Megaloblastic Madness

Somatopsychische Erkrankungen

Ein Fall von Megaloblastic Madness
Eine 34-jährige Frau wurde mit Symptomen einer schweren psychischen Störung in das Middlesex-Hospital in London eingeliefert. Dr. A. D. Smith, der ihren Fall später unter dem Pseudonym »Case-3« publizierte, berichtete, dass die Frau sich über ein Gefühl von »Strom in ihren Gliedmaßen« und eine brennende Zunge beklagte. Am Abend zuvor hatte sie versucht, sich selbst zu ertränken. Es stellte sich heraus, dass »Case-3« sich schon seit mehreren Monaten sonderbar benommen und geweigert hatte, das Haus zu verlassen. Die Patientin war überzeugt, dass sie übermäßig roch, und warnte ihre Kinder konsequent vor Essen, selbst dann, wenn sie die Mahlzeiten selbst zubereitet hatte. Zufällige Ereignisse
bezog sie auf sich; sie hatte akustische Halluzinationen, war jedoch nicht in der Lage, eine kohärente Darstellung der Stimmen zu geben. Bei der Untersuchung war sie aufgeregt und weinerlich und zeigte so starke psychische Störungen, dass sie in eine geschlossene psychiatrische Anstalt verlegt werden musste. Ihre Stieftochter berichtete, dass die Patientin schon im Alter von 22 Jahren ergraut und in den letzten Wochen mehrmals in Ohnmacht gefallen sei. Worunter litt diese Frau? In der Klinik wurde eine Depression mit psychotischen Anteilen diagnostiziert, was besser klingt als die auch denkbare paranoide Schizophrenie. Unter anderem führte man eine Heilkrampftherapie durch. Infolge der Behandlungen schien es der Patientin zunächst etwas besser zu gehen, aber einen Monat später klagte sie erneut über Schwindel, Kopfschmerzen und allgemeines Unwohlsein. Leitsymptome waren nicht zwangsläufig die psychotisch anmutenden Störungen, sondern eher die häufigen Ohnmachten, der Schwindel und das Brennen auf der Zunge. In weiteren Untersuchungen stellten die behandelnden Ärztinnen und Ärzte nun fest, dass die Patientin hochgradig anämisch war und nur noch einen Hämoglobinwert von knapp 28 Prozent hatte. Durch intramuskuläre Spritzen mit Vitamin B12 verbesserte sich der Geisteszustand der Patientin rasch, und – abgesehen von einigen hypochondrischen Angstzuständen – war sie laut Bericht von Dr. A. D. Smith bei Nachuntersuchungen auch fünf Jahre später noch vollständig gesund.

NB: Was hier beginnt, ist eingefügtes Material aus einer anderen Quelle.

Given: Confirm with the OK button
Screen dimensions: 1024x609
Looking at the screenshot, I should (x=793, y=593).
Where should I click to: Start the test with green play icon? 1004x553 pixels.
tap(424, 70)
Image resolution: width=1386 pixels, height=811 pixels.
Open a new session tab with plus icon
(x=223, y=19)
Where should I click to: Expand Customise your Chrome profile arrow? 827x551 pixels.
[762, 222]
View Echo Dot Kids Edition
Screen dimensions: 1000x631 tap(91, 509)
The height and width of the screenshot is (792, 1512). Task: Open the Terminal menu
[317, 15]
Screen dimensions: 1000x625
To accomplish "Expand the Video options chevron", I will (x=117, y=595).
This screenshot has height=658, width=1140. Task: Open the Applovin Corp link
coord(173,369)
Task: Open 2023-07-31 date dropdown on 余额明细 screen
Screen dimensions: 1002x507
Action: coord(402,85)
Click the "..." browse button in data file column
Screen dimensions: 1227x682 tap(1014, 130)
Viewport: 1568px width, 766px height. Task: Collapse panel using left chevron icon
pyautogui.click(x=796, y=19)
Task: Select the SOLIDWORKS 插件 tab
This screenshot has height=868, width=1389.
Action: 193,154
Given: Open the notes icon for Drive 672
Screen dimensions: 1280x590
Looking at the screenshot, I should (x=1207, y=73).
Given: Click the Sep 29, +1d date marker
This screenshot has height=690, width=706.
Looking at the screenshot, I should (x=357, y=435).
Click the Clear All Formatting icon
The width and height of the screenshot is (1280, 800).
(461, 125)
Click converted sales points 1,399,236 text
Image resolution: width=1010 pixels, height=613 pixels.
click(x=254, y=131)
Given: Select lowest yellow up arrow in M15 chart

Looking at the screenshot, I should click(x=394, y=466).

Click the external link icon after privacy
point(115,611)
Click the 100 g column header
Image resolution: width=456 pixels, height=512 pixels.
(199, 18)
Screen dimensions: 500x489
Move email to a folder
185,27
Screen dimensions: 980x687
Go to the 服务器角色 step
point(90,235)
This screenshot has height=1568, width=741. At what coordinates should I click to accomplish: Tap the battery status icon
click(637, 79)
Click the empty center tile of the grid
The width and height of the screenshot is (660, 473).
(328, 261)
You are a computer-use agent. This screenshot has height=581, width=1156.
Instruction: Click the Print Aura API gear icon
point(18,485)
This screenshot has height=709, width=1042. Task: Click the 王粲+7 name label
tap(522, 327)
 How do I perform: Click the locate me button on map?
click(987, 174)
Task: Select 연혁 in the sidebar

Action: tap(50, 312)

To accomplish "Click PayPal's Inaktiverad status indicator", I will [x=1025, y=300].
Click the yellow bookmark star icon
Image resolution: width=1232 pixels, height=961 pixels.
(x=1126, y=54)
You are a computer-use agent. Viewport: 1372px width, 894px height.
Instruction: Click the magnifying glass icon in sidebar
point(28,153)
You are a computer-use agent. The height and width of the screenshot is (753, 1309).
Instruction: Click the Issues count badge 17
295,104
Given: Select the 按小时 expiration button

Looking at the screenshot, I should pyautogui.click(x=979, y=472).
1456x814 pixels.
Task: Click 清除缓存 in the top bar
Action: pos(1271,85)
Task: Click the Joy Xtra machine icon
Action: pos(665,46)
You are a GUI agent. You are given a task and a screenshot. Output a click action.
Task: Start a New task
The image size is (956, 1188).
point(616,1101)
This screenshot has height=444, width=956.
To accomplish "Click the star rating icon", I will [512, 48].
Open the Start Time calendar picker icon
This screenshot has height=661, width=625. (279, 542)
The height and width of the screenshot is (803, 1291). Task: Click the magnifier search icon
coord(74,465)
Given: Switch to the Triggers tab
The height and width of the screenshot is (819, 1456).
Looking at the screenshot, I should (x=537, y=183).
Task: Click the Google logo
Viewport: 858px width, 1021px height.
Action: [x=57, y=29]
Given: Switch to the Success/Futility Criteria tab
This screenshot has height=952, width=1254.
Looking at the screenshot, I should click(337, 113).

Der im Fallbeispiel beschriebene Zustand wurde früher als »Morbus Biermer« oder »Addinson-Anämie«
bezeichnet. Heute spricht man bei schwerer Ausprägung der psychiatrischen Symptome von »Megaloblastic Madness«. Megaloblasten sind übergroße kernhaltige Vorstufen von roten Blutkörperchen.

Entstehung von Megaloblasten
Aus den blutbildenden Stammzellen im Knochenmark entstehen Vorstufen unserer roten Blutkörperchen: die Erythroblasten. Im Normalfall entwickeln sich daraus kernlose Erythrozyten, die Hämoglobin beinhalten, also in der Lage sind, Sauerstoff zu binden und zu den Zellen im Körper zu befördern. Übergroße Erythroblasten – »Megaloblasten« – entstehen insbesondere durch Mangel an Folsäure oder Vitamin B12 und führen zu solch schwer auszusprechenden Krankheiten wie der
»perniziösen Anämie« und der »funikulären Myelose«.